Stored items:
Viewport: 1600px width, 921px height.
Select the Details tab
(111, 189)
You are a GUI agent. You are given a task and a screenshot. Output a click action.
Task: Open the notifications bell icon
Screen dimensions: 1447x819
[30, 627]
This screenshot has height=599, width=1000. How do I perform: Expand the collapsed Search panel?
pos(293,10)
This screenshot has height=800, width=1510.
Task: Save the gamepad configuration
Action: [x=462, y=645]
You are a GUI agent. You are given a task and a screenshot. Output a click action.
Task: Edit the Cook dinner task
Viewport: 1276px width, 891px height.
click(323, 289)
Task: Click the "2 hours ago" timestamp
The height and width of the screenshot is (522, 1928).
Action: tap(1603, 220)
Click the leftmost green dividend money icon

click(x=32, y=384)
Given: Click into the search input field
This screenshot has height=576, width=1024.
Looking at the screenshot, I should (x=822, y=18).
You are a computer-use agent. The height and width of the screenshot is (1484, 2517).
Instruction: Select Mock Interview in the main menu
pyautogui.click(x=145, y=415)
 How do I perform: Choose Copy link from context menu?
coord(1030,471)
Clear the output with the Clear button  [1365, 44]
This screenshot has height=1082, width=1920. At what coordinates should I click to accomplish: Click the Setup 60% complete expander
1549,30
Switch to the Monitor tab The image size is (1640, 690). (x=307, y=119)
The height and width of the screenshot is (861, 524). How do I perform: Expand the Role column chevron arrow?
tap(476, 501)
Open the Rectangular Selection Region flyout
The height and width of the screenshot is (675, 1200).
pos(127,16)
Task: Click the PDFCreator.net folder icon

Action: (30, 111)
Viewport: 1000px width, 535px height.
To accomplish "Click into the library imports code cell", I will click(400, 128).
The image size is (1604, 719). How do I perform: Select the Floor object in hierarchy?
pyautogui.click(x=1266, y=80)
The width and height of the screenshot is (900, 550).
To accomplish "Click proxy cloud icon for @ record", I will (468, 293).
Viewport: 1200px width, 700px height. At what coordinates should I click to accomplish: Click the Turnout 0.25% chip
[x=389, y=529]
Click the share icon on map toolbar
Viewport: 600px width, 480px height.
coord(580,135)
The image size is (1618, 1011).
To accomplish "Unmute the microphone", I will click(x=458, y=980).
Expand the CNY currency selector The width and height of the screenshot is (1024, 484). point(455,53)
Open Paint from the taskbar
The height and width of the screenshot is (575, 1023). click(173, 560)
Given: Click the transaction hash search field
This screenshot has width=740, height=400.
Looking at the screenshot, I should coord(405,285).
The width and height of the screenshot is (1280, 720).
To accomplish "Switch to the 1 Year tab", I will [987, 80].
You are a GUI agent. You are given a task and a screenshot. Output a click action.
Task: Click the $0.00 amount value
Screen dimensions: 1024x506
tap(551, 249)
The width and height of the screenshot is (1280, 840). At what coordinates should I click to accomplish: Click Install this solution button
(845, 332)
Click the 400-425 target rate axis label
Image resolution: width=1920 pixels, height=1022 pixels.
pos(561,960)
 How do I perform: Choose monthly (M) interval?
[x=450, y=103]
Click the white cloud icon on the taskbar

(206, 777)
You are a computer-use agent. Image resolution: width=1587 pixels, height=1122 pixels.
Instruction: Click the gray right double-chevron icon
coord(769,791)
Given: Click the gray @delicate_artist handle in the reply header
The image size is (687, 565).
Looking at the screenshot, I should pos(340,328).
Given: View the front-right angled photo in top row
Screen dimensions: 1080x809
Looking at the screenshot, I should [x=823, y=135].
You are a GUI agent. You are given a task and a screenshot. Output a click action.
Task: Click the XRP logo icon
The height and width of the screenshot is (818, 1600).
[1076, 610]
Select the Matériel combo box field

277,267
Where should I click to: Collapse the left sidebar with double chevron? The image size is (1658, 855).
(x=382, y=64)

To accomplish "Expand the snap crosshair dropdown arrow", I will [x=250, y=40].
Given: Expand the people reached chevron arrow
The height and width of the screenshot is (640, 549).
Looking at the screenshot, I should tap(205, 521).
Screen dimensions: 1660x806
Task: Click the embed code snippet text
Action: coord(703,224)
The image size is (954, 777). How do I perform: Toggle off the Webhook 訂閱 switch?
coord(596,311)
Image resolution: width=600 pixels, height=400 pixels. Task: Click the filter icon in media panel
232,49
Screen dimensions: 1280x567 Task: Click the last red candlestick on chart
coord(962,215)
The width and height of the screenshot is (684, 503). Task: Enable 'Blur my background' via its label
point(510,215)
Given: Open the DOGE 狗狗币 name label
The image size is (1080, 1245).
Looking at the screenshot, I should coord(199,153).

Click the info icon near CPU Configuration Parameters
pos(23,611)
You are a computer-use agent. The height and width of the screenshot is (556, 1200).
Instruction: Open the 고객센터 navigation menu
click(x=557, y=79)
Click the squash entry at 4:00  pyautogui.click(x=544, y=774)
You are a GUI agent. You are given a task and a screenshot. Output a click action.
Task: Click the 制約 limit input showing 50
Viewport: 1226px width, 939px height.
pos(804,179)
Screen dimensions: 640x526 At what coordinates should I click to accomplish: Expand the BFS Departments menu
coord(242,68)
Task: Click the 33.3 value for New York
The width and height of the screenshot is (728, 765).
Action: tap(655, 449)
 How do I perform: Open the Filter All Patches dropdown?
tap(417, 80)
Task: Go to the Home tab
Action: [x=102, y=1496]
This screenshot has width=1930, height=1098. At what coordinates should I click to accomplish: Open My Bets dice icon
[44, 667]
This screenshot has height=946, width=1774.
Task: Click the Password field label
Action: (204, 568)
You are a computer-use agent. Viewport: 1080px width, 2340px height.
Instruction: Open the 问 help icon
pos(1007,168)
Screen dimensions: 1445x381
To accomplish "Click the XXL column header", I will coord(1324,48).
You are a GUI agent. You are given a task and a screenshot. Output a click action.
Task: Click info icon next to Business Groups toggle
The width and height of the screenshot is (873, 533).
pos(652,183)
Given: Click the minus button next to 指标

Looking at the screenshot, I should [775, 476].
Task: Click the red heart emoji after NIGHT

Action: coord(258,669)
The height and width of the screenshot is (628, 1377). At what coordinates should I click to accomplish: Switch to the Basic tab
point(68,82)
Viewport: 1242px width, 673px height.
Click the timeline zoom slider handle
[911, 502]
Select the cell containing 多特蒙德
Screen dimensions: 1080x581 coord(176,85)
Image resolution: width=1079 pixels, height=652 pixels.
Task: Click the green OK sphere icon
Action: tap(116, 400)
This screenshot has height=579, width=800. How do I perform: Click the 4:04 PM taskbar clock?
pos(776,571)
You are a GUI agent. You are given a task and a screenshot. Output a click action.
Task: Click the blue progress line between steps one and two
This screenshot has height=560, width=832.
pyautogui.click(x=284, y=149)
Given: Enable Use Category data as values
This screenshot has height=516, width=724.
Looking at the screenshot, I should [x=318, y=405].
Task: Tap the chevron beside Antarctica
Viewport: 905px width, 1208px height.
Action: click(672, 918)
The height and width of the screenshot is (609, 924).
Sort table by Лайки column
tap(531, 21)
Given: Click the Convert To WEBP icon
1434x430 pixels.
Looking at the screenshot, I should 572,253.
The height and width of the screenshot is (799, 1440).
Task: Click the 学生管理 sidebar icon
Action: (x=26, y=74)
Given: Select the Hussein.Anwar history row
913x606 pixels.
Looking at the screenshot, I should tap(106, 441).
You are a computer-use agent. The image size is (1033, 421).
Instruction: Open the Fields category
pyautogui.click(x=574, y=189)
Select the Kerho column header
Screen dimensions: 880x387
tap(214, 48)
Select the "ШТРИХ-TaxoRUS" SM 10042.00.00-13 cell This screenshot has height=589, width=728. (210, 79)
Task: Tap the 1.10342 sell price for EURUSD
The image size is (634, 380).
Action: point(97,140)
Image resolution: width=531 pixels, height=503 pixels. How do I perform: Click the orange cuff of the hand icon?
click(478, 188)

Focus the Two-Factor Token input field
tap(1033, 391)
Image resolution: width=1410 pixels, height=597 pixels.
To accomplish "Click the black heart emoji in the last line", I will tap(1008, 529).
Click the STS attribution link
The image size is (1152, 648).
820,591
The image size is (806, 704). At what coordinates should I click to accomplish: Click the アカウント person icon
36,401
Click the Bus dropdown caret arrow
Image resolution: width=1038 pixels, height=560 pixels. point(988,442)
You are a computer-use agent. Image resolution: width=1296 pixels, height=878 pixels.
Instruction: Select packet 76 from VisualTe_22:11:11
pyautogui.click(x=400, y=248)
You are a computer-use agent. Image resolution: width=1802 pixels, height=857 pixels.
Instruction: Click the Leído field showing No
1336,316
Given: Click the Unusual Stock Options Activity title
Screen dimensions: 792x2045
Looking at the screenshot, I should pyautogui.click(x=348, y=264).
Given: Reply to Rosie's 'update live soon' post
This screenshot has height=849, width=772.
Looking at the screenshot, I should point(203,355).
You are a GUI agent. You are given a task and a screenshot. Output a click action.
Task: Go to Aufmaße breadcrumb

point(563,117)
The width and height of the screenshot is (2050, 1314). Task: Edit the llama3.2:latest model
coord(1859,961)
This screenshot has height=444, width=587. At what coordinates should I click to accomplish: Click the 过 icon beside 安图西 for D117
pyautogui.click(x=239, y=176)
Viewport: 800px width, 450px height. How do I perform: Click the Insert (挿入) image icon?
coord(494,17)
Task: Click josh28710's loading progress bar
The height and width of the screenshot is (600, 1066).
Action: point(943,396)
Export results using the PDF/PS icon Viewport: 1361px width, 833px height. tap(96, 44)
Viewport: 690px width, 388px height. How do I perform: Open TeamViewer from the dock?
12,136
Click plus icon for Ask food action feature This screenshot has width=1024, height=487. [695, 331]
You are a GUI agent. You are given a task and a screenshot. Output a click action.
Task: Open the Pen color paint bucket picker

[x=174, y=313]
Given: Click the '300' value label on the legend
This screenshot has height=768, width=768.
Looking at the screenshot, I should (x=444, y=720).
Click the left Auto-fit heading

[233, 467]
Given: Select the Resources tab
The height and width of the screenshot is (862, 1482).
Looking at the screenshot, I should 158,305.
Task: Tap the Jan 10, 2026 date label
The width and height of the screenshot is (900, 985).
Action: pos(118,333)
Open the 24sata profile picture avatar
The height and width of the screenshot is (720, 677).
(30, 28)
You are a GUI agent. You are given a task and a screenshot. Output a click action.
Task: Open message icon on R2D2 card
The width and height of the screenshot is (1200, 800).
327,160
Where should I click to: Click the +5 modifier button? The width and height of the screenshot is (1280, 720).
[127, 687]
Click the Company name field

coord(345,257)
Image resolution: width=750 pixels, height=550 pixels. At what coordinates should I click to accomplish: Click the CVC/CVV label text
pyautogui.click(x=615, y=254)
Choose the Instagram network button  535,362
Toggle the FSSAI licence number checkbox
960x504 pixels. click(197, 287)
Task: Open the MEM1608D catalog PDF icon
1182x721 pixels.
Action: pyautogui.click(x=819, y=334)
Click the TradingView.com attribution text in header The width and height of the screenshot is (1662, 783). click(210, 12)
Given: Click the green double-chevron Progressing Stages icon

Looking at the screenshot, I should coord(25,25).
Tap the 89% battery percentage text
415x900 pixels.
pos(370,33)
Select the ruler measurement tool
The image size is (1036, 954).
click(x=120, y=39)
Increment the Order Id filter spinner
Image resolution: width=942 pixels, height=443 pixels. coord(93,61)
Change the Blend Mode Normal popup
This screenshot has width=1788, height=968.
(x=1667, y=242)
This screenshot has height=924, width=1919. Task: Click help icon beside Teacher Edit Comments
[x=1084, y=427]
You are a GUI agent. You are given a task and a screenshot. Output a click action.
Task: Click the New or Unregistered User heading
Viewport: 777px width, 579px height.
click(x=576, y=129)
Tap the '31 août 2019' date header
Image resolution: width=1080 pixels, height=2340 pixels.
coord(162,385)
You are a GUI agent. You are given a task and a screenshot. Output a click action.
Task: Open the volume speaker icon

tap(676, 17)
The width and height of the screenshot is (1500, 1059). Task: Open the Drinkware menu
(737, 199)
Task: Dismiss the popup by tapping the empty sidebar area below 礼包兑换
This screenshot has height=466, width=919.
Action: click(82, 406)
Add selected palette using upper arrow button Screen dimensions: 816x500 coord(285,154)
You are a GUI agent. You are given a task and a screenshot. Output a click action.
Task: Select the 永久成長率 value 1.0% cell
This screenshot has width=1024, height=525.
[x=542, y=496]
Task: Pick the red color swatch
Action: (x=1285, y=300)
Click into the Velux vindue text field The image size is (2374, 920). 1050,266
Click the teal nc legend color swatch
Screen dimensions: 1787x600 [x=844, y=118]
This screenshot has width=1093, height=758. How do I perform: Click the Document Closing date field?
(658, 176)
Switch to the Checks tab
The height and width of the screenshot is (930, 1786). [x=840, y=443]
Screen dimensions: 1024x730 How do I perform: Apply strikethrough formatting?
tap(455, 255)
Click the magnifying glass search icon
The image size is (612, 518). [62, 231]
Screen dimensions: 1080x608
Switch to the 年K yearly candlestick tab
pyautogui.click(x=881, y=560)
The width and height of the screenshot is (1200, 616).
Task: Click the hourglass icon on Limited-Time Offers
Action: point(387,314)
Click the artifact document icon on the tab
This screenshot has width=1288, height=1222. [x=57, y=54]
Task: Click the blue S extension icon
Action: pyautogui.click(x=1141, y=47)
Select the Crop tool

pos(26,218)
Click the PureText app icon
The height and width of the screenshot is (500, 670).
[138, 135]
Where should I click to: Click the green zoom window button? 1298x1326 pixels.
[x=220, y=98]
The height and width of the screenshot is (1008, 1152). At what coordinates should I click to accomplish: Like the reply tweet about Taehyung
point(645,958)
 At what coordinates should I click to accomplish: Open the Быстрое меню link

ACTIVITY
If the word "popup" appears in a line above, copy that line.

TASK ANSWER
Change the Blend Mode Normal popup
Task: Dismiss the popup by tapping the empty sidebar area below 礼包兑换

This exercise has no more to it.